New York City school bus drivers who serve more than 150,000 children were back to work Wednesday after a monthlong strike that forced students, many of them disabled, to take taxis, public transportation or car services to school.

"We're happy to be back," said driver Philip Pan, 57, whose dashboard was adorned with a hand-drawn "Welcome back" card, complete with a picture of a bus.

"We're like a family. We're really close with these kids," said Pan, who's been on the job eight years.

Buses were on their regular schedules Wednesday on all 7,700 routes serving the nation's largest public school system. Five thousand routes had been affected by the strike. 

But the return to work wasn't all good news for some workers and parents.
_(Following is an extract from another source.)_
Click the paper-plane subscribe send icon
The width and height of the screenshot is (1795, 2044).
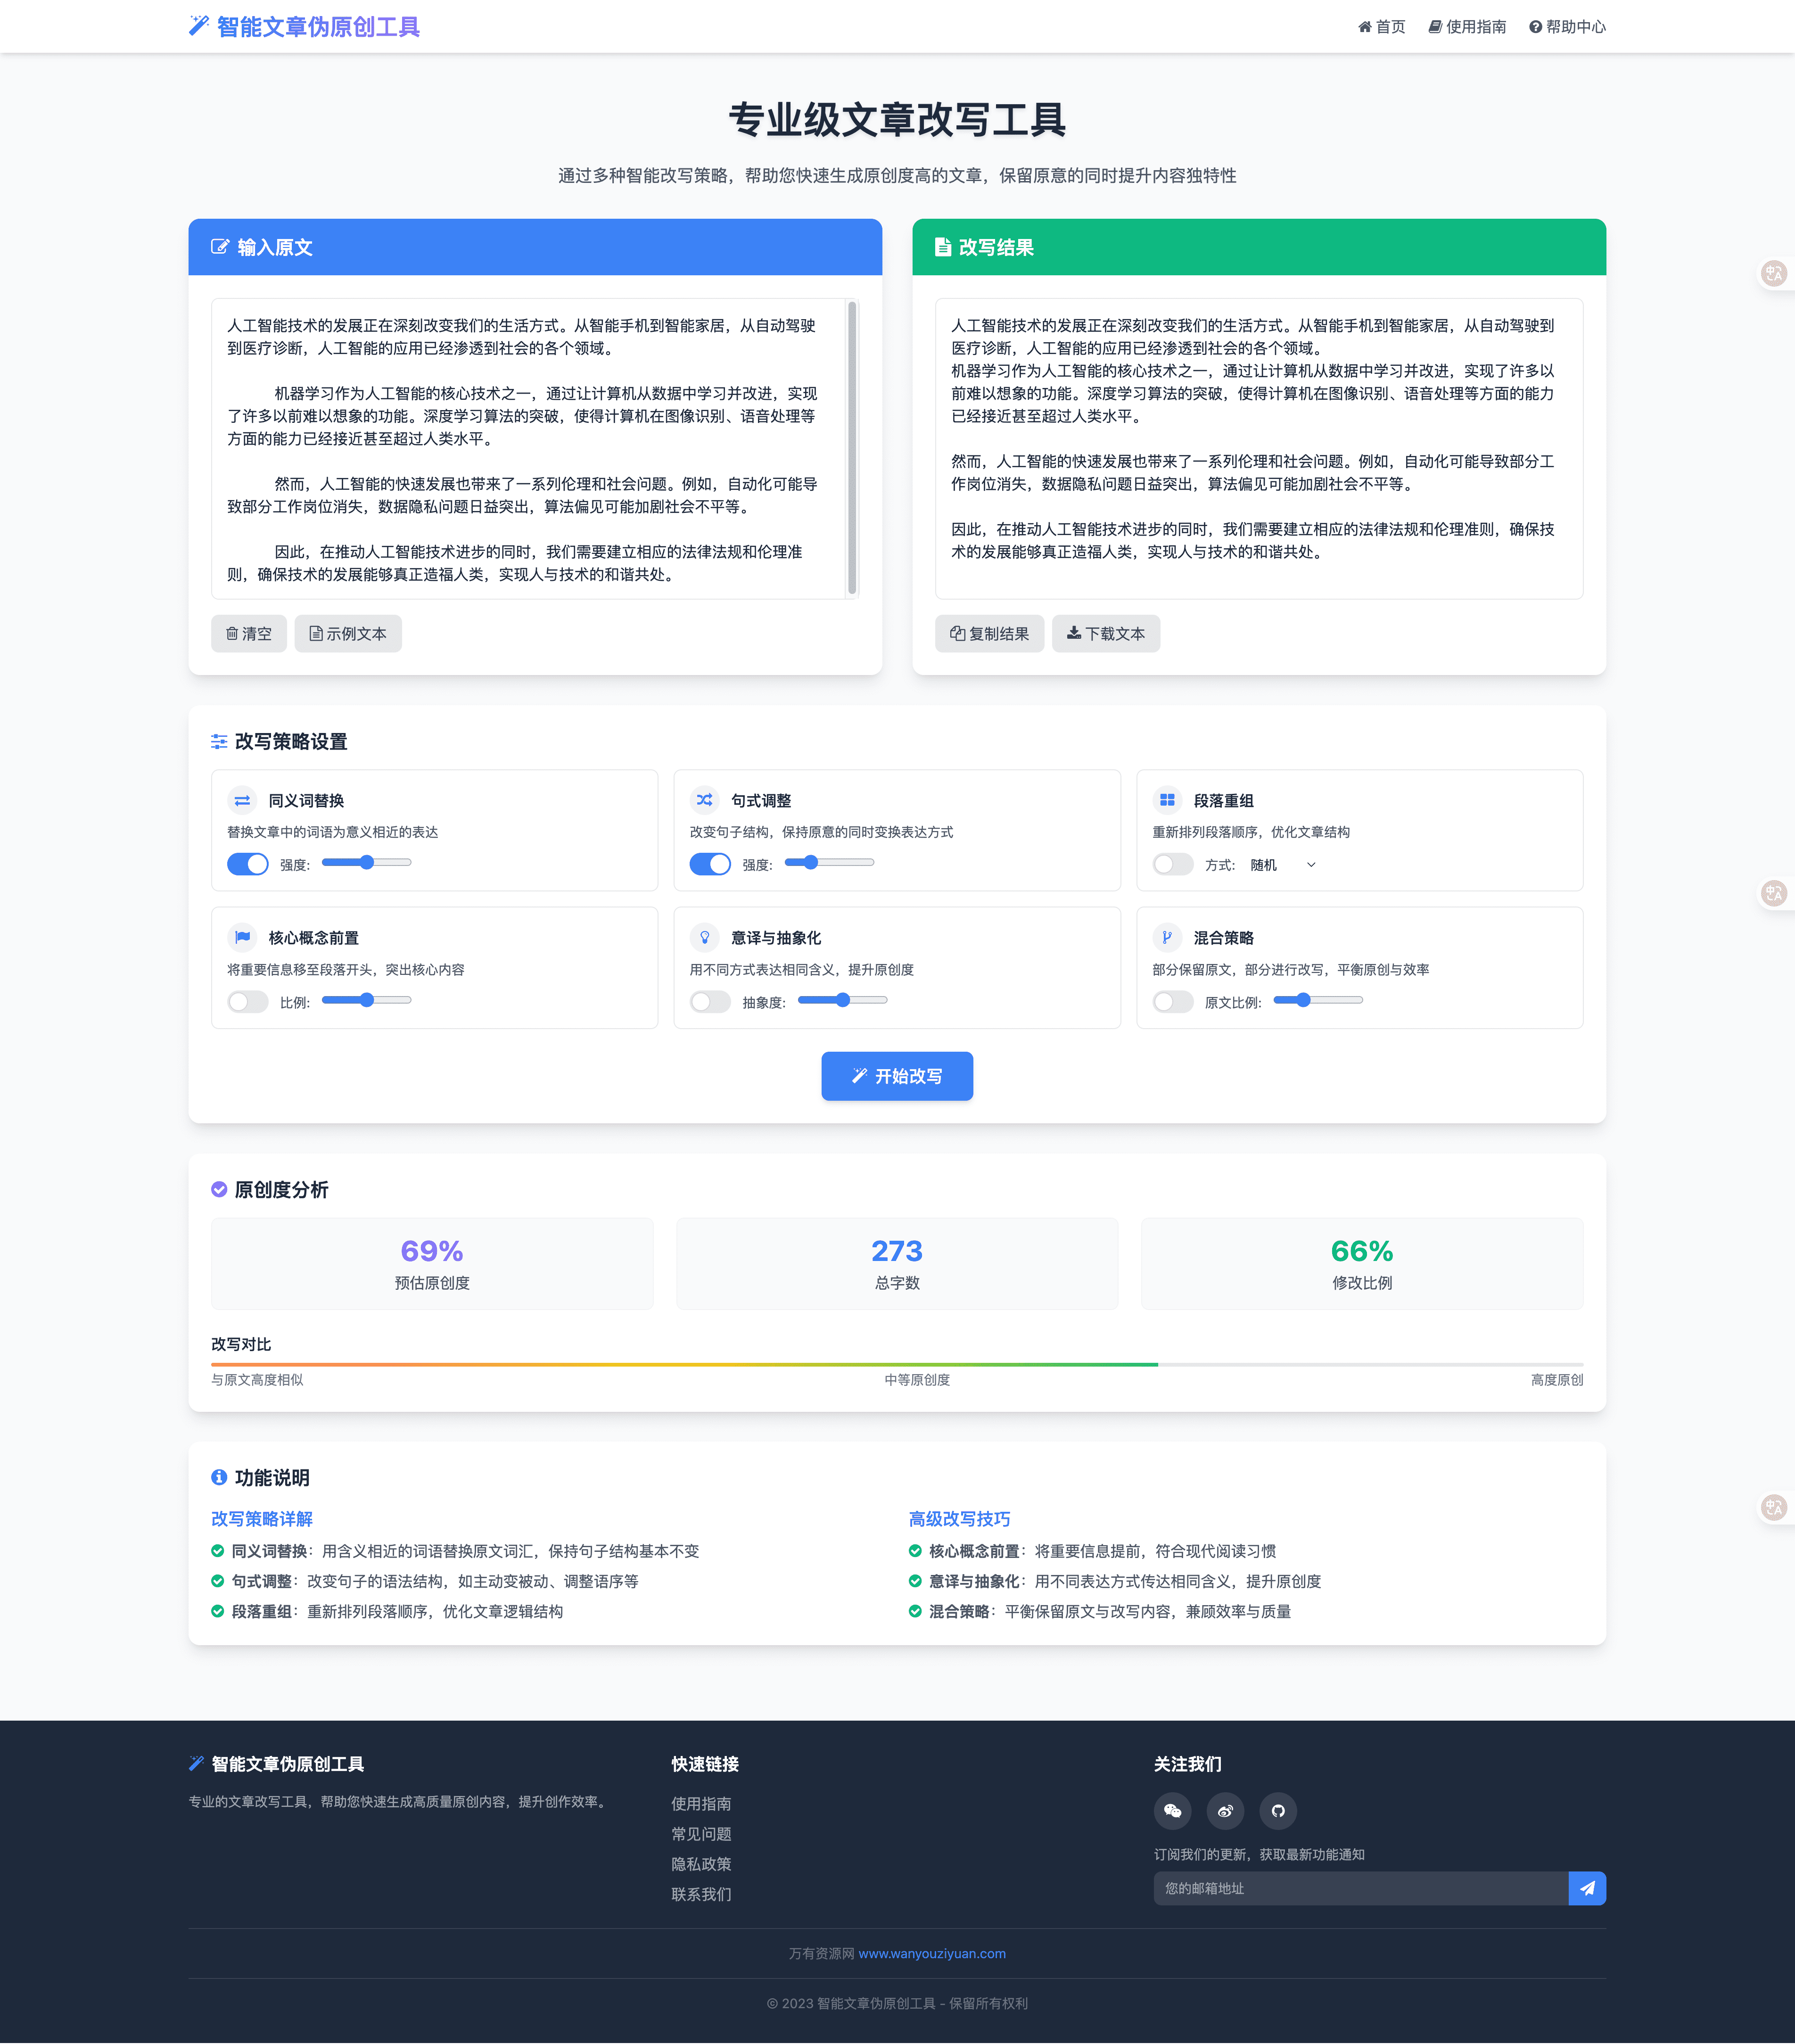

In Brooklyn, more than 100 unionized bus assistants, known as matrons, were fired Wednesday morning when executives of one bus company told them the business was folding and their jobs were gone. Someone answering the phone at Boro Wide Buses said company president Joseph Fazzia had no comment.

Amalgamated Transit Union Local 1181 President Michael Cordiello issued a statement saying the union plans to take "appropriate actions to defend our members."

While bus service to and from schools went smoothly for most, Sadia Awan, 34, said she ended up taking her seventh-grader to school herself because their bus didn't show up.

Her son, Hurrera, has a prosthetic leg. They waited about 90 minutes before giving up.

"I was calling, calling, calling, waiting, waiting, waiting. Nothing," the angry mother said outside Middle School 88 in Brooklyn's Park Slope. "If he's late, the school's going to go after his academics. It's not good for me. It's not good for him."

Awan also said she had struggled with the online reimbursement process to cover her son's taxis during the strike. They cost $20 a day. "That's rent money," she said.

"I understand the drivers need security but they shouldn't have done it to the kids," she said.

Drivers and matrons from the Amalgamated Transit Union Local 1181 walked off the job Jan. 16, the first school bus driver strike in the city since 1979.

Union officials called off the strike Friday after leading mayoral candidates promised to address job security issues if elected.

Matron Sandy Cardinale, 56, said her time off the job "was horrible."

"It's nice to be working with these kids again," said the 14-year veteran. "We missed them. I'm so glad it's over."

Another matron, Giovanna Impagliazzo, 59, said she was praying for job security.

"I hope to God the next mayor knows how hard we work," she said.

April Dail said she felt more at ease knowing the driver and matron who bus her son Nicos were back on the job Wednesday. Eleven-year-old Nicos, a sixth-grader at M.S. 33 in Brooklyn, has Down syndrome and takes a bus home. During the strike Dail, 33, left work early or relied on neighbors and family to pick him up after school.

"It was hard for us to figure out who would pick him up," said Dail, who lives in Brooklyn but works on Staten Island.

She said Nicos' bus matron called Tuesday evening to remind her they would be picking Nicos up after school. "I'm very comfortable with them," she said.

The city spent roughly $20.6 million in MetroCards, taxis and gas mileage to get tens of thousands of stranded students to school during the strike; some still didn't get there at all, schools Chancellor Dennis Walcott has said. But he estimated the city saved $80 million because it wasn't paying bus companies during the strike.